## Requirements
Reproduce every line of the listing below word for word, without changing anything.

--- Material for the task ---

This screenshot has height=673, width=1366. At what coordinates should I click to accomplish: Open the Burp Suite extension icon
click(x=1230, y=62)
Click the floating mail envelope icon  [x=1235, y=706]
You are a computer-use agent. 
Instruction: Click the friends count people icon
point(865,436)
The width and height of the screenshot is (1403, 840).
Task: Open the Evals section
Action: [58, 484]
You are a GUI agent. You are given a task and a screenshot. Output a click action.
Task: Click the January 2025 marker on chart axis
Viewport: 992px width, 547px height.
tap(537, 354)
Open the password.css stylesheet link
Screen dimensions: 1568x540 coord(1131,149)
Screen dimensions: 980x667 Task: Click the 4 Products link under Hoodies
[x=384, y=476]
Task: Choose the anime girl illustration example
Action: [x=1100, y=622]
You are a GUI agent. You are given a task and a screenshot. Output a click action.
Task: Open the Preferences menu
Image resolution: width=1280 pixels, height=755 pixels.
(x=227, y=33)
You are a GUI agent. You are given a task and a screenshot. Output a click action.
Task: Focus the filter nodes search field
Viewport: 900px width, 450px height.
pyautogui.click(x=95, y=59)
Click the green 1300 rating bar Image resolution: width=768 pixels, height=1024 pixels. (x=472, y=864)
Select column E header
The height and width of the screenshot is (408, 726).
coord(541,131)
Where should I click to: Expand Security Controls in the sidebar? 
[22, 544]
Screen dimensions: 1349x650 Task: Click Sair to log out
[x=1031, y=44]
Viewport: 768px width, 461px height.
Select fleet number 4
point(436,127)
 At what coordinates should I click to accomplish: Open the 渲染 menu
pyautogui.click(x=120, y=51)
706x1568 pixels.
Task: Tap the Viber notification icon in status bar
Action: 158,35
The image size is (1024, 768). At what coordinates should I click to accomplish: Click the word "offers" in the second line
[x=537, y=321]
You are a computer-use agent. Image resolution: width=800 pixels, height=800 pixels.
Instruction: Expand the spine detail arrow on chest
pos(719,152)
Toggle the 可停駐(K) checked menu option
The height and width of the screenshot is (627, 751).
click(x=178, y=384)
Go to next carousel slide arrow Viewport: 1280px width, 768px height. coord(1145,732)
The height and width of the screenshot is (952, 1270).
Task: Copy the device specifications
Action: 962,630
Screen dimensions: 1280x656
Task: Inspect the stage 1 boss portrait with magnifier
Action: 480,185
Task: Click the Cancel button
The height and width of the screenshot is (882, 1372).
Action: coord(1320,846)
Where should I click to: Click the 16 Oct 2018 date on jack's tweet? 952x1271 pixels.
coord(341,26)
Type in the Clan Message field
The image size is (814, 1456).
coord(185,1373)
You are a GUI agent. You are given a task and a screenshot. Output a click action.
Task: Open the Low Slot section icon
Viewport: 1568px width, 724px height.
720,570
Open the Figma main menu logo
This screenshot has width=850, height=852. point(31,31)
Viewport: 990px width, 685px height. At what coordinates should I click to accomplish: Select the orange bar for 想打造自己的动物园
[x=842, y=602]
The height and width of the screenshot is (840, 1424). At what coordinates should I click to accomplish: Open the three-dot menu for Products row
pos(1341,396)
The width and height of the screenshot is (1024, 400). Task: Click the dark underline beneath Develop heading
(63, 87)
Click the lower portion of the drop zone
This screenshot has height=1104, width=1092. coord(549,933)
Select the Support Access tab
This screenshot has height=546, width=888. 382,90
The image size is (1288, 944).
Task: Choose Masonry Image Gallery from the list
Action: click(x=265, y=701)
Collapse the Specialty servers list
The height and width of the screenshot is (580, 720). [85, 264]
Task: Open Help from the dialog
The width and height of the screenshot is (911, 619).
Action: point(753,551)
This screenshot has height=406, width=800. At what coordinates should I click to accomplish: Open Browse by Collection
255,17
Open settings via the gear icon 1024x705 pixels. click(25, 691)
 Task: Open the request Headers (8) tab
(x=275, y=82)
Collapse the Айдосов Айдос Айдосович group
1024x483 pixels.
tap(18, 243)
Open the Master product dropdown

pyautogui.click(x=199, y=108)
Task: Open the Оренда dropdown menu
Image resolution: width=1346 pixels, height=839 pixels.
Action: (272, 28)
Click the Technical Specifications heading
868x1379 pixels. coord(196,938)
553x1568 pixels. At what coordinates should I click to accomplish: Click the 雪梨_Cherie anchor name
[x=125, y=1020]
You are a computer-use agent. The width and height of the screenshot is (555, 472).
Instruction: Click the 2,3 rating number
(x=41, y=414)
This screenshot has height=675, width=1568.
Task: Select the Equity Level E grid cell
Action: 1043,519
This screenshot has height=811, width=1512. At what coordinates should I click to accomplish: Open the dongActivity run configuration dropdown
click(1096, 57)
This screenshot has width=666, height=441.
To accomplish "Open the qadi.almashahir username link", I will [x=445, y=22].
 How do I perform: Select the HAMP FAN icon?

---

## Worked answer
This screenshot has height=673, width=1366. At what coordinates should I click to accomplish: Open the Burp Suite extension icon
click(x=1230, y=62)
Click the floating mail envelope icon  [x=1235, y=706]
You are a computer-use agent. 
Instruction: Click the friends count people icon
point(865,436)
The width and height of the screenshot is (1403, 840).
Task: Open the Evals section
Action: [58, 484]
You are a GUI agent. You are given a task and a screenshot. Output a click action.
Task: Click the January 2025 marker on chart axis
Viewport: 992px width, 547px height.
tap(537, 354)
Open the password.css stylesheet link
Screen dimensions: 1568x540 coord(1131,149)
Screen dimensions: 980x667 Task: Click the 4 Products link under Hoodies
[x=384, y=476]
Task: Choose the anime girl illustration example
Action: [x=1100, y=622]
You are a GUI agent. You are given a task and a screenshot. Output a click action.
Task: Open the Preferences menu
Image resolution: width=1280 pixels, height=755 pixels.
(x=227, y=33)
You are a GUI agent. You are given a task and a screenshot. Output a click action.
Task: Focus the filter nodes search field
Viewport: 900px width, 450px height.
pyautogui.click(x=95, y=59)
Click the green 1300 rating bar Image resolution: width=768 pixels, height=1024 pixels. (x=472, y=864)
Select column E header
The height and width of the screenshot is (408, 726).
coord(541,131)
Where should I click to: Expand Security Controls in the sidebar? 
[22, 544]
Screen dimensions: 1349x650 Task: Click Sair to log out
[x=1031, y=44]
Viewport: 768px width, 461px height.
Select fleet number 4
point(436,127)
 At what coordinates should I click to accomplish: Open the 渲染 menu
pyautogui.click(x=120, y=51)
706x1568 pixels.
Task: Tap the Viber notification icon in status bar
Action: 158,35
The image size is (1024, 768). At what coordinates should I click to accomplish: Click the word "offers" in the second line
[x=537, y=321]
You are a computer-use agent. Image resolution: width=800 pixels, height=800 pixels.
Instruction: Expand the spine detail arrow on chest
pos(719,152)
Toggle the 可停駐(K) checked menu option
The height and width of the screenshot is (627, 751).
click(x=178, y=384)
Go to next carousel slide arrow Viewport: 1280px width, 768px height. coord(1145,732)
The height and width of the screenshot is (952, 1270).
Task: Copy the device specifications
Action: 962,630
Screen dimensions: 1280x656
Task: Inspect the stage 1 boss portrait with magnifier
Action: 480,185
Task: Click the Cancel button
The height and width of the screenshot is (882, 1372).
Action: coord(1320,846)
Where should I click to: Click the 16 Oct 2018 date on jack's tweet? 952x1271 pixels.
coord(341,26)
Type in the Clan Message field
The image size is (814, 1456).
coord(185,1373)
You are a GUI agent. You are given a task and a screenshot. Output a click action.
Task: Open the Low Slot section icon
Viewport: 1568px width, 724px height.
720,570
Open the Figma main menu logo
This screenshot has width=850, height=852. point(31,31)
Viewport: 990px width, 685px height. At what coordinates should I click to accomplish: Select the orange bar for 想打造自己的动物园
[x=842, y=602]
The height and width of the screenshot is (840, 1424). At what coordinates should I click to accomplish: Open the three-dot menu for Products row
pos(1341,396)
The width and height of the screenshot is (1024, 400). Task: Click the dark underline beneath Develop heading
(63, 87)
Click the lower portion of the drop zone
This screenshot has height=1104, width=1092. coord(549,933)
Select the Support Access tab
This screenshot has height=546, width=888. 382,90
The image size is (1288, 944).
Task: Choose Masonry Image Gallery from the list
Action: click(x=265, y=701)
Collapse the Specialty servers list
The height and width of the screenshot is (580, 720). [85, 264]
Task: Open Help from the dialog
The width and height of the screenshot is (911, 619).
Action: point(753,551)
This screenshot has height=406, width=800. At what coordinates should I click to accomplish: Open Browse by Collection
255,17
Open settings via the gear icon 1024x705 pixels. click(25, 691)
 Task: Open the request Headers (8) tab
(x=275, y=82)
Collapse the Айдосов Айдос Айдосович group
1024x483 pixels.
tap(18, 243)
Open the Master product dropdown

pyautogui.click(x=199, y=108)
Task: Open the Оренда dropdown menu
Image resolution: width=1346 pixels, height=839 pixels.
Action: (272, 28)
Click the Technical Specifications heading
868x1379 pixels. coord(196,938)
553x1568 pixels. At what coordinates should I click to accomplish: Click the 雪梨_Cherie anchor name
[x=125, y=1020]
You are a computer-use agent. The width and height of the screenshot is (555, 472).
Instruction: Click the 2,3 rating number
(x=41, y=414)
This screenshot has height=675, width=1568.
Task: Select the Equity Level E grid cell
Action: 1043,519
This screenshot has height=811, width=1512. At what coordinates should I click to accomplish: Open the dongActivity run configuration dropdown
click(1096, 57)
This screenshot has width=666, height=441.
To accomplish "Open the qadi.almashahir username link", I will [x=445, y=22].
 How do I perform: Select the HAMP FAN icon?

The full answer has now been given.